Passage.
Nice looking place, by the way. If I'm ever in the neighborhood....


----------



## mainstation (May 25, 2011)

Anyone else thinking the Overlook Hotel?  
paging Jack Torrance.



Seriously, your commitment to that much wood and the work involved is commendable.  I wouldn't do it, personally. 

Good Luck.


----------



## wendell (May 26, 2011)

Neat to see what you are doing. Didn't make it through Como too many times but many, many trips through the Fairplay speed trap when I lived in Woodland Park and would head up skiing. Will never forget hitting a rain and hail storm one summer and holing up in the Fairplay Hotel. One of the coldest experiences of my life. Then got hailed on by another storm when I got to Divide.

I really miss Colorado!


----------



## Como (May 26, 2011)

Weird today, 3 layer morning, then about 1.00 it really warmed up, by 2 it was T Shirt weather, then as soon as the sun dipped below the horizon it dropped 20 degrees.

The weird bit was the T Shirt element.

PS Work out the Propane cost! Ouch.


----------



## wendell (May 26, 2011)

You live in South Park and you are surprised by that why?  :lol:


----------



## Como (May 26, 2011)

Surprised that I could get away with a T Shirt in May, today is the same temperature, but the wind blowing, so at least one more layer on the West side of the building than the East.

PS Our South Park is that South Park.


----------



## wendell (May 26, 2011)

Como said:
			
		

> PS Our South Park is that South Park.



I know.  :lol:


----------

Given data.
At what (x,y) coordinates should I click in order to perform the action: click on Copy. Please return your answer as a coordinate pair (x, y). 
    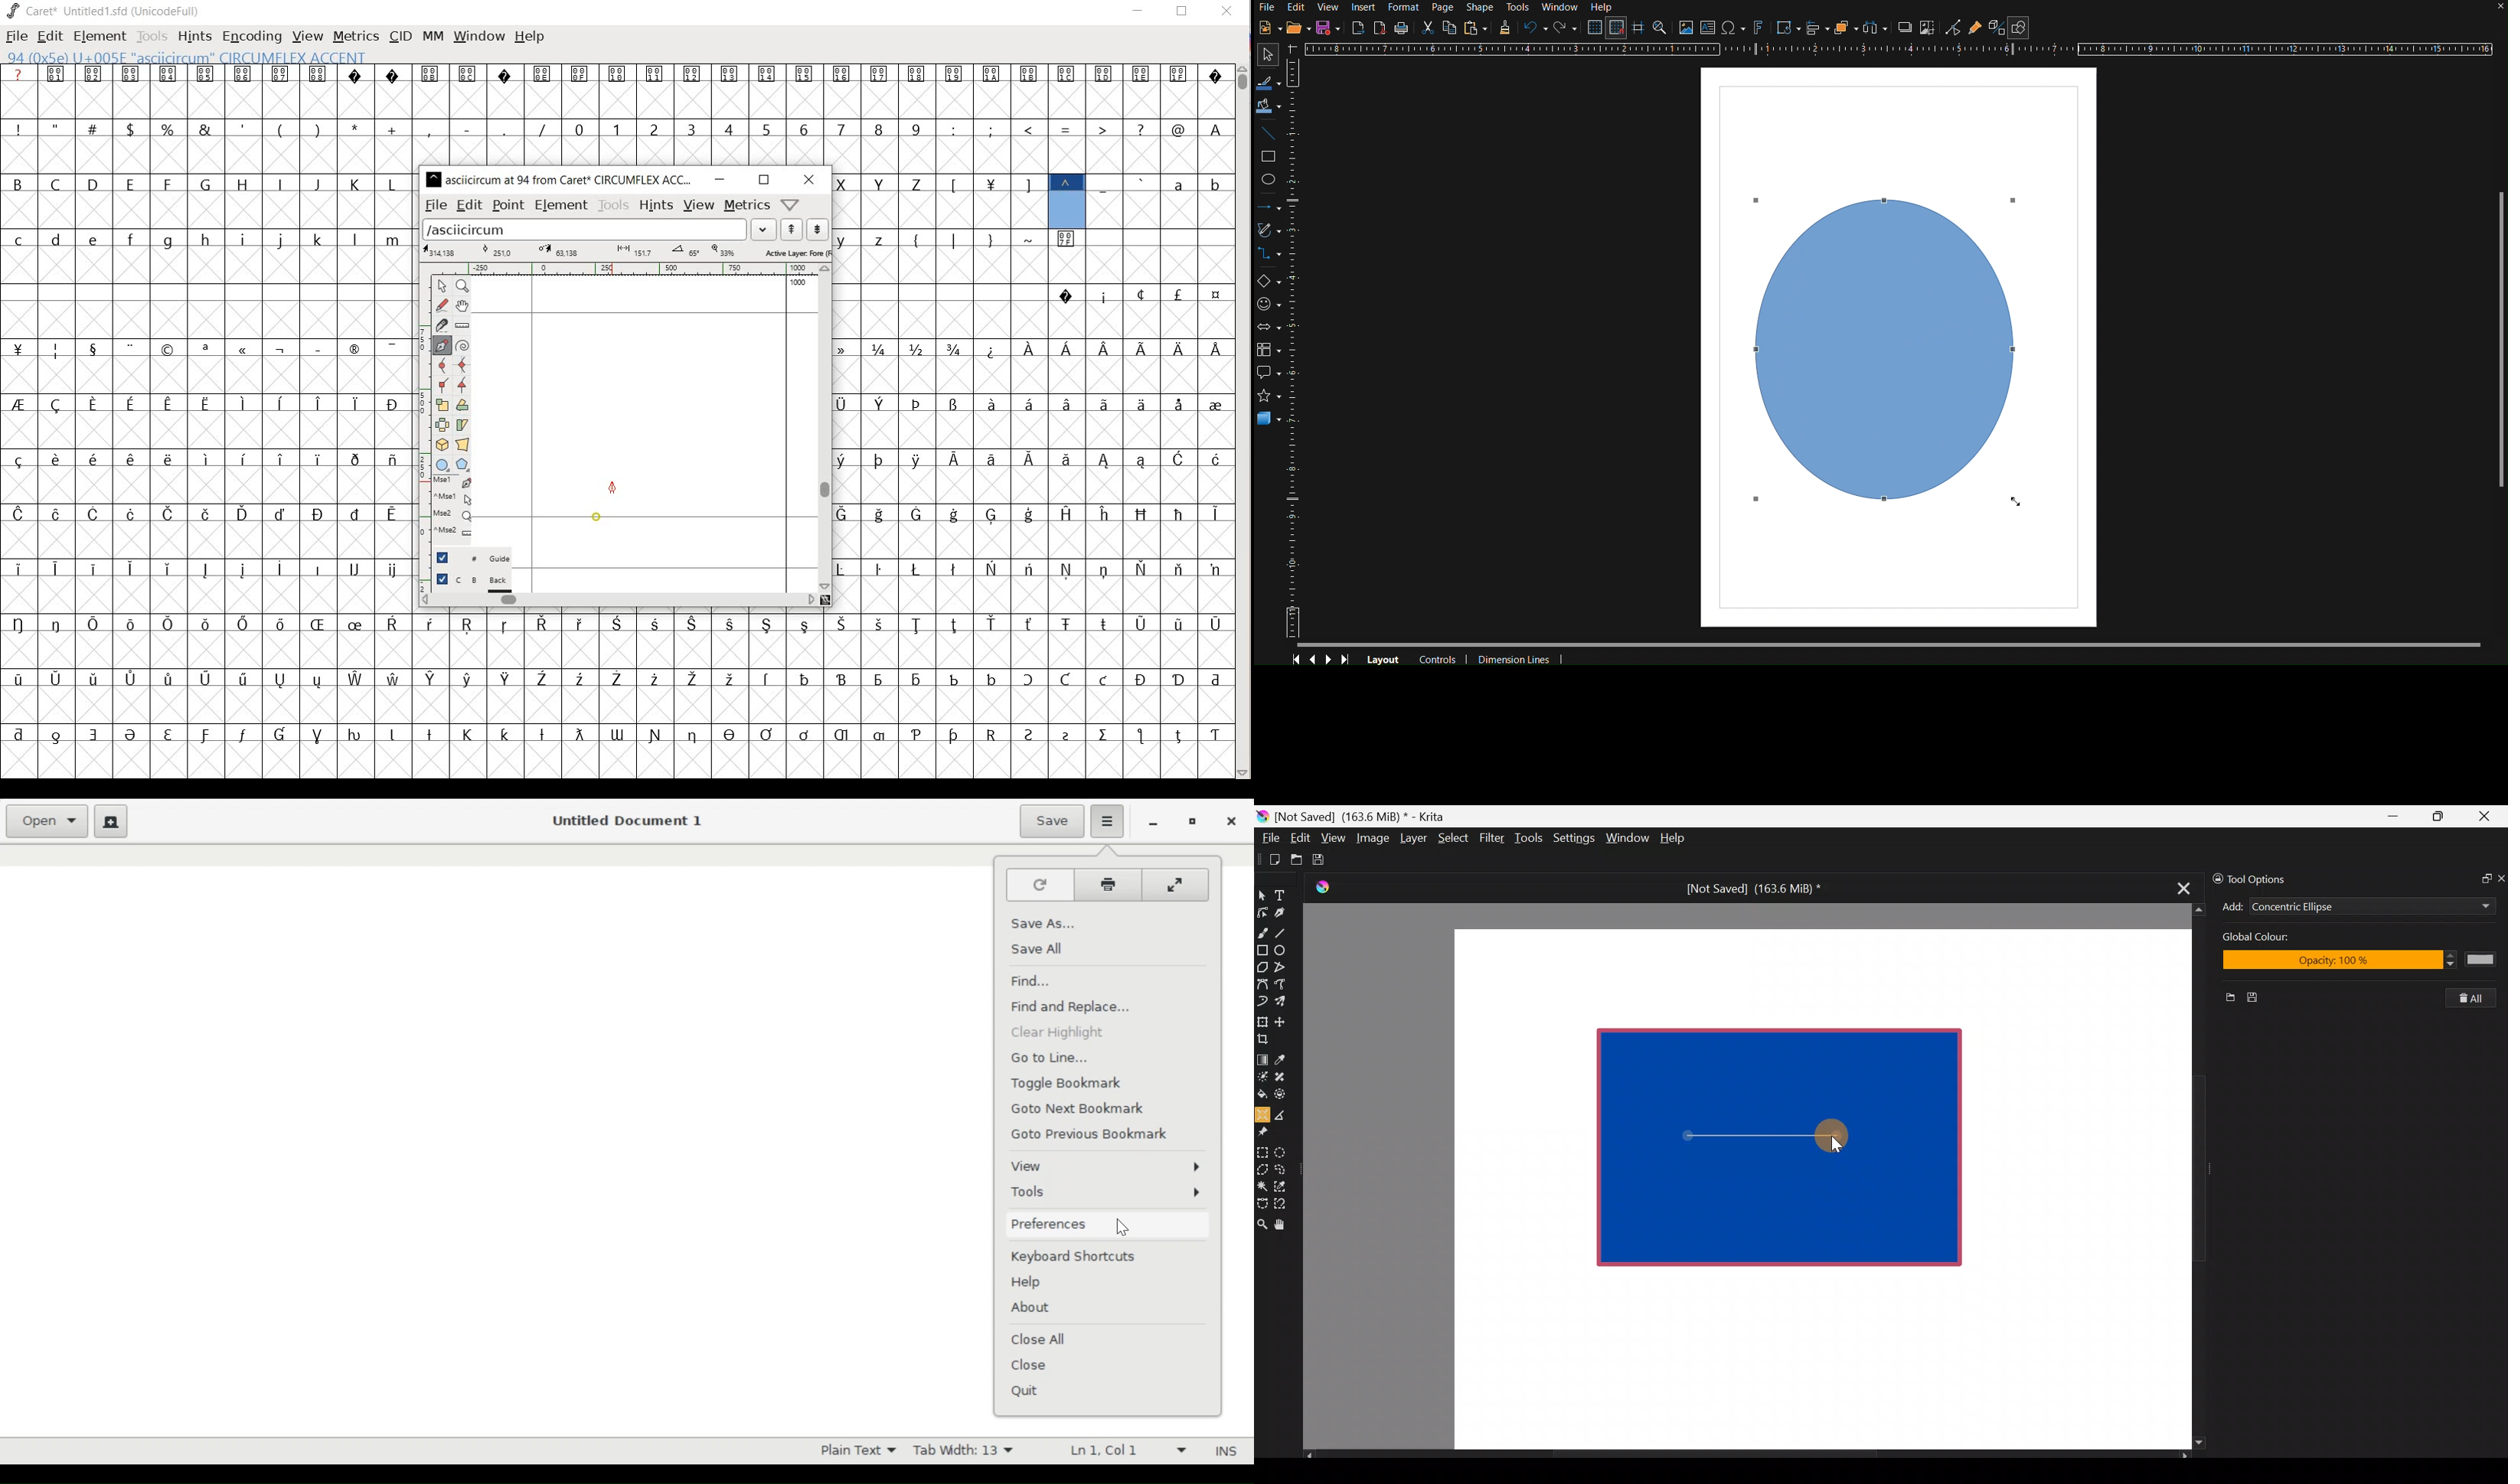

Exercise requirements.
1. Name each distinct poster whose username heads a post in the forum thread.
2. From the forum thread, quote the part that begins at the words "Surprised that I" and ends after "than the East.".

Outputs for the tasks.
1.
mainstation
wendell
Como

2.
Surprised that I could get away with a T Shirt in May, today is the same temperature, but the wind blowing, so at least one more layer on the West side of the building than the East.